(INPUT MATERIAL):
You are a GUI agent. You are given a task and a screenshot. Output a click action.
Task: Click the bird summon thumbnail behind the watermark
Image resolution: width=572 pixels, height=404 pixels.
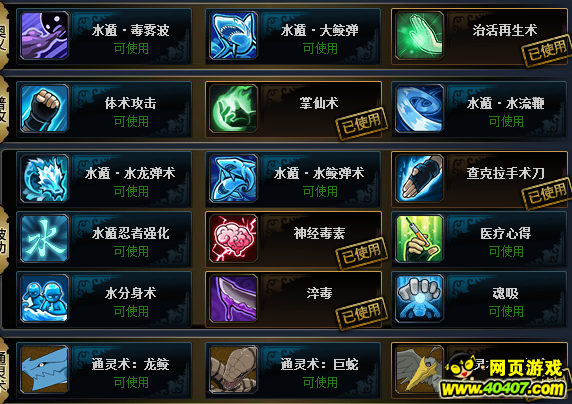pyautogui.click(x=420, y=369)
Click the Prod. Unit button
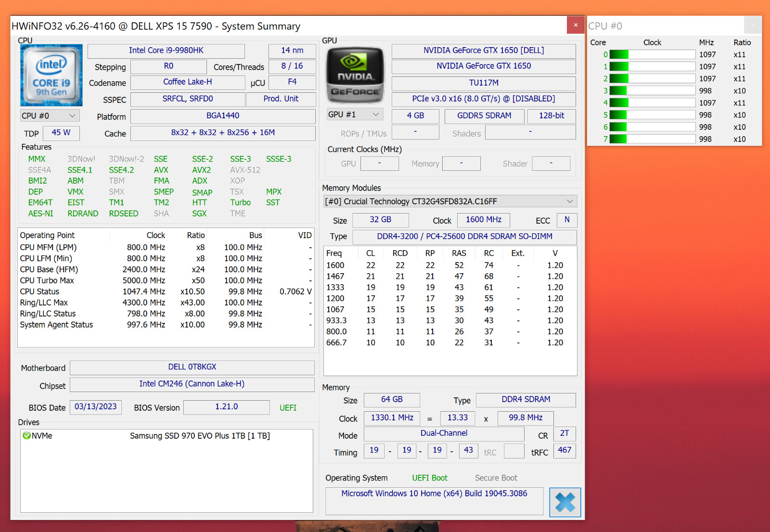This screenshot has width=770, height=532. [281, 99]
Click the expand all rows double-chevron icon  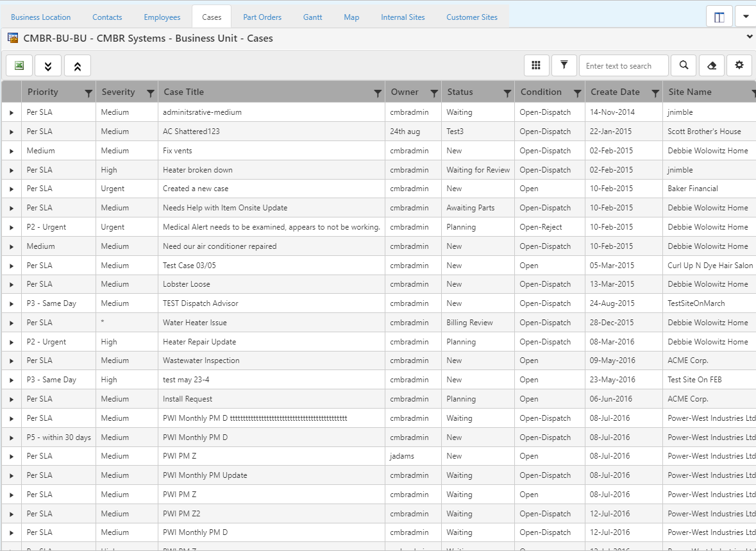[x=48, y=65]
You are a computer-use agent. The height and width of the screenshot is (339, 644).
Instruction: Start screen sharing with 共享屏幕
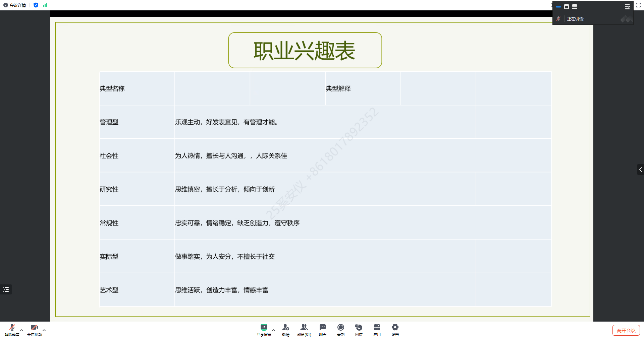pyautogui.click(x=264, y=330)
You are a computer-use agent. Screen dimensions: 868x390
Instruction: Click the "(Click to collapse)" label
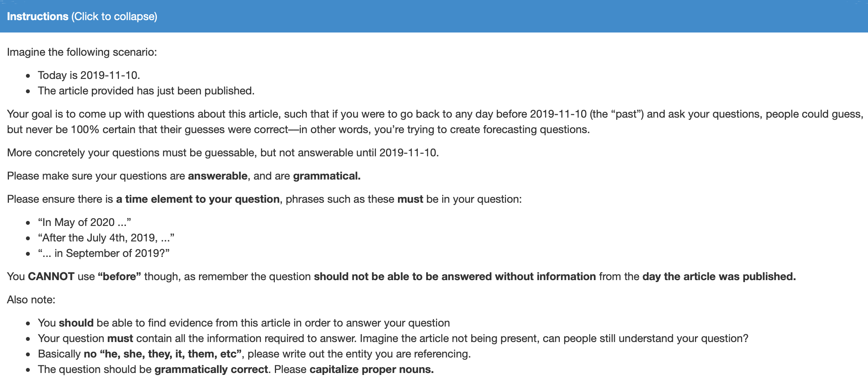[114, 17]
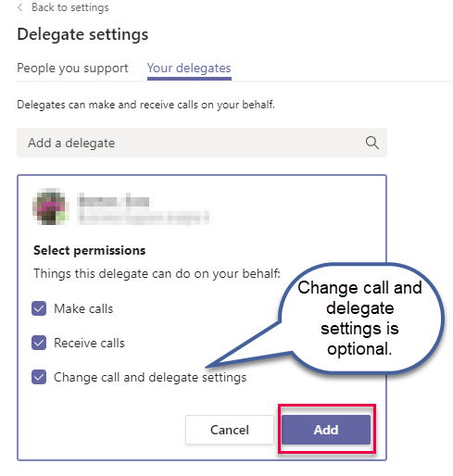Toggle Change call and delegate settings checkbox

(39, 377)
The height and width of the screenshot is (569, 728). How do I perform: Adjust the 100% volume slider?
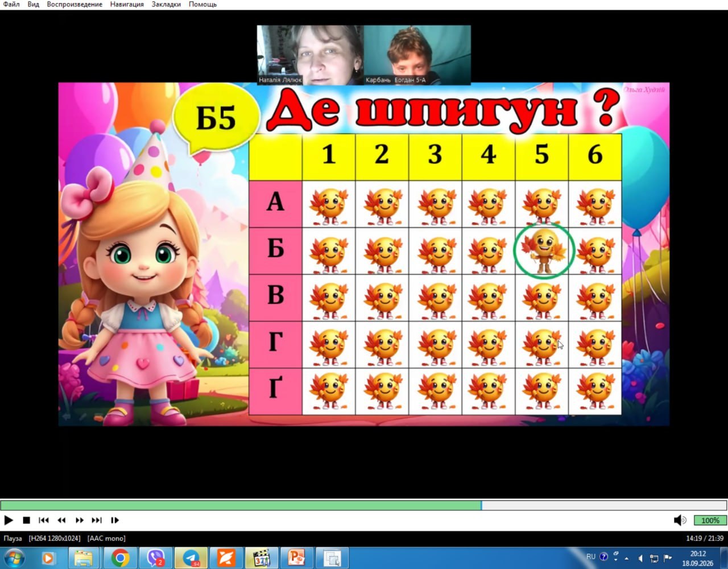point(710,520)
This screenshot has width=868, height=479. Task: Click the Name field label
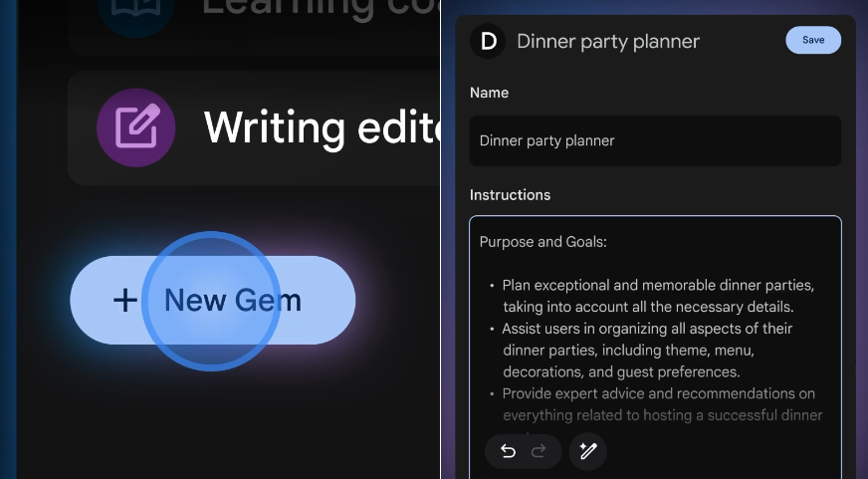489,93
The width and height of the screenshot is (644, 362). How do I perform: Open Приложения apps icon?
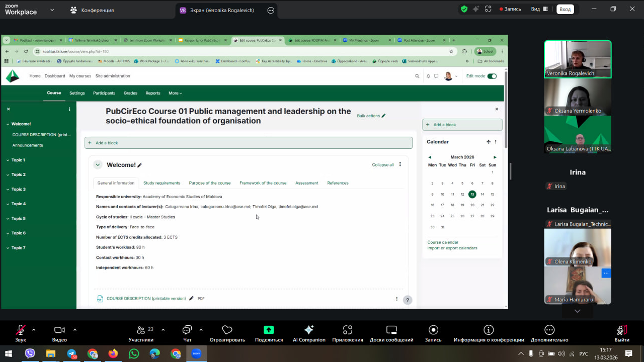347,330

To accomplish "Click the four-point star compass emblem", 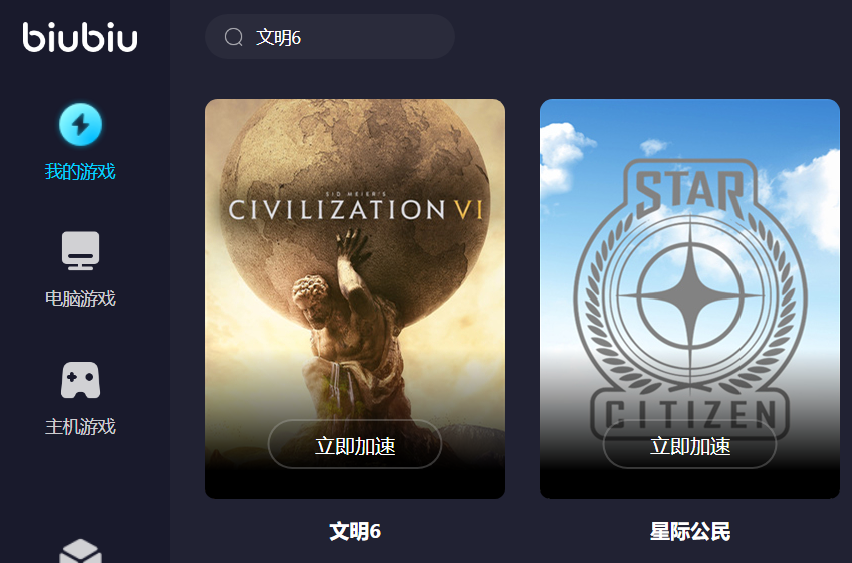I will pos(690,296).
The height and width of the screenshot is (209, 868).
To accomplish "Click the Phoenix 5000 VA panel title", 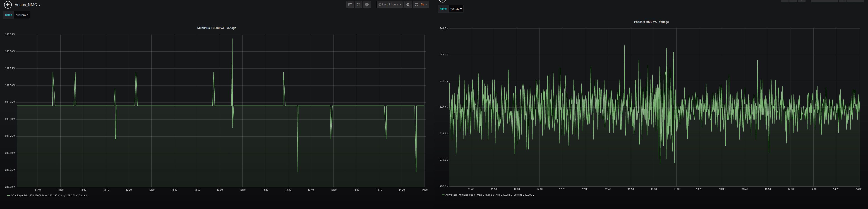I will tap(651, 22).
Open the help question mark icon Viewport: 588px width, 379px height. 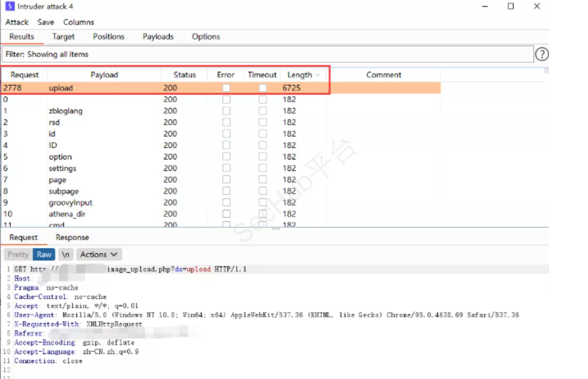[542, 54]
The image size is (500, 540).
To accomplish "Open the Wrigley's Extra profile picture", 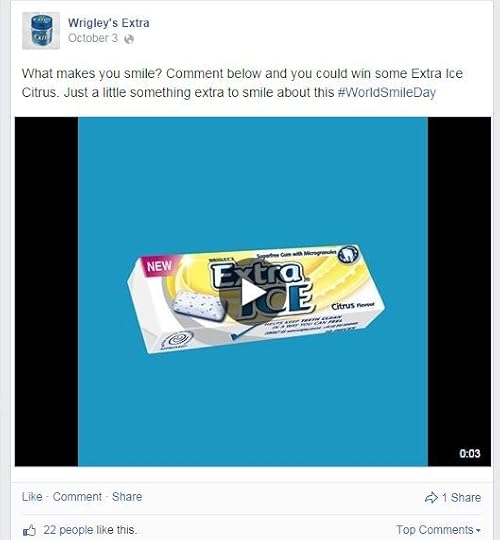I will [x=41, y=31].
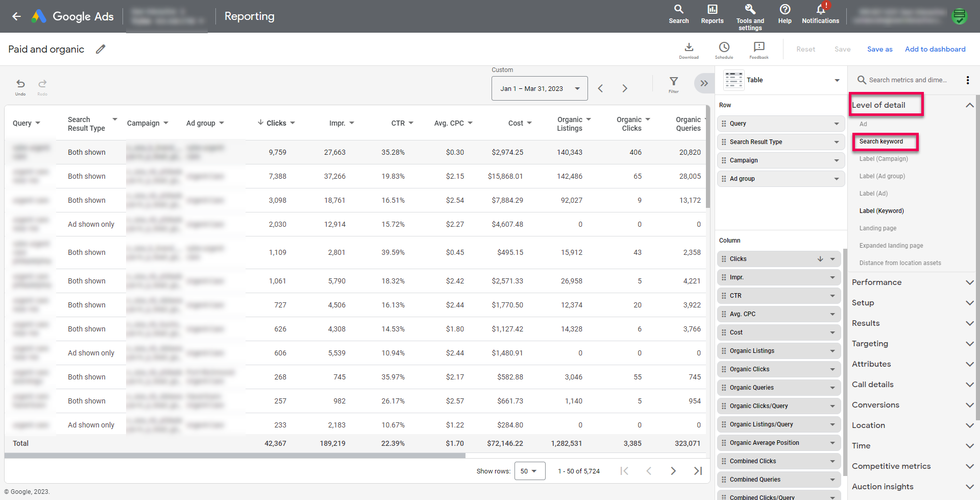Image resolution: width=980 pixels, height=500 pixels.
Task: Type in Search metrics and dimensions field
Action: [908, 80]
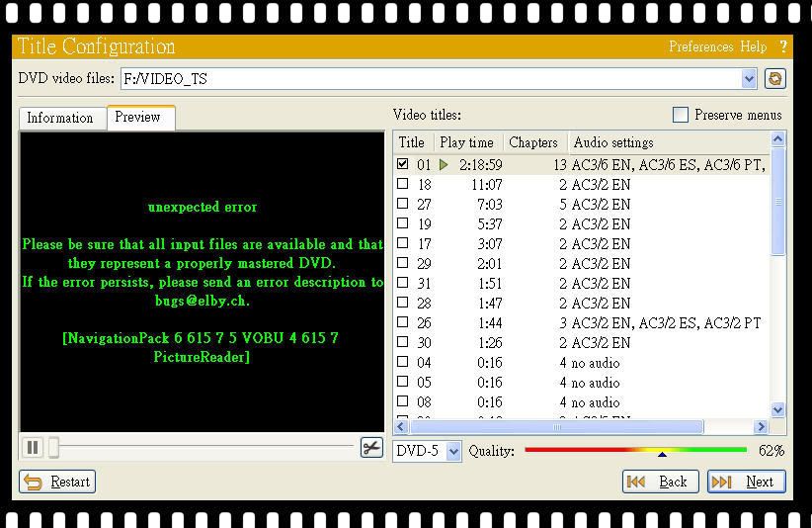Viewport: 812px width, 528px height.
Task: Open the DVD video files path dropdown
Action: (x=748, y=79)
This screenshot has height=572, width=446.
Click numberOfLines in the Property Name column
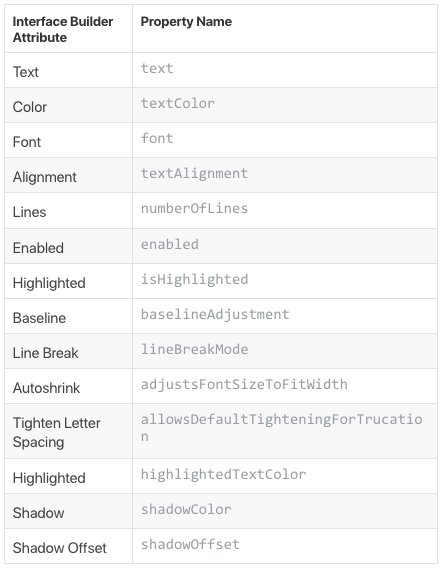194,209
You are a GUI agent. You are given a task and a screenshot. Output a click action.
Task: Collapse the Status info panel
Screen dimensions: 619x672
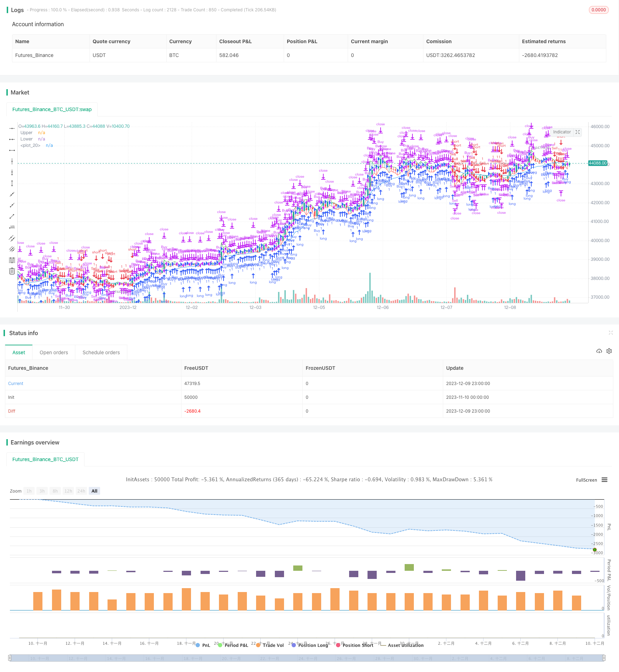click(x=611, y=333)
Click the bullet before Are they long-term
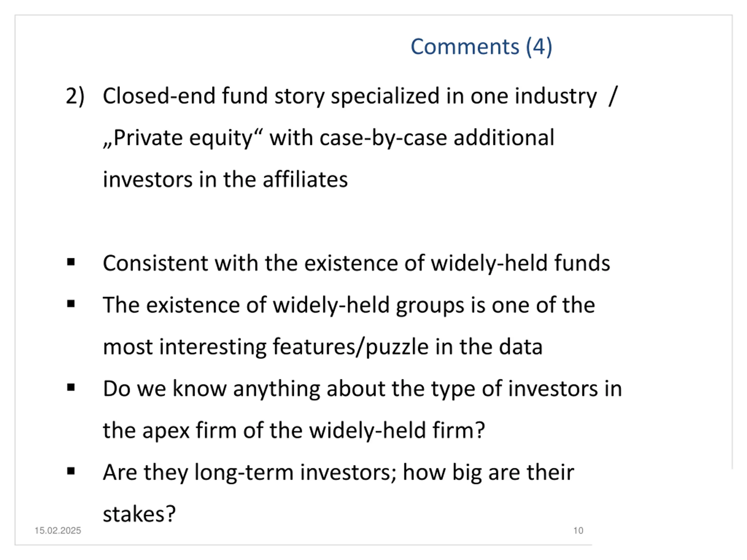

(WHAT IS NEEDED):
Please give only the number of lines above that contain the word "computer".

(EXPECTED ANSWER):
2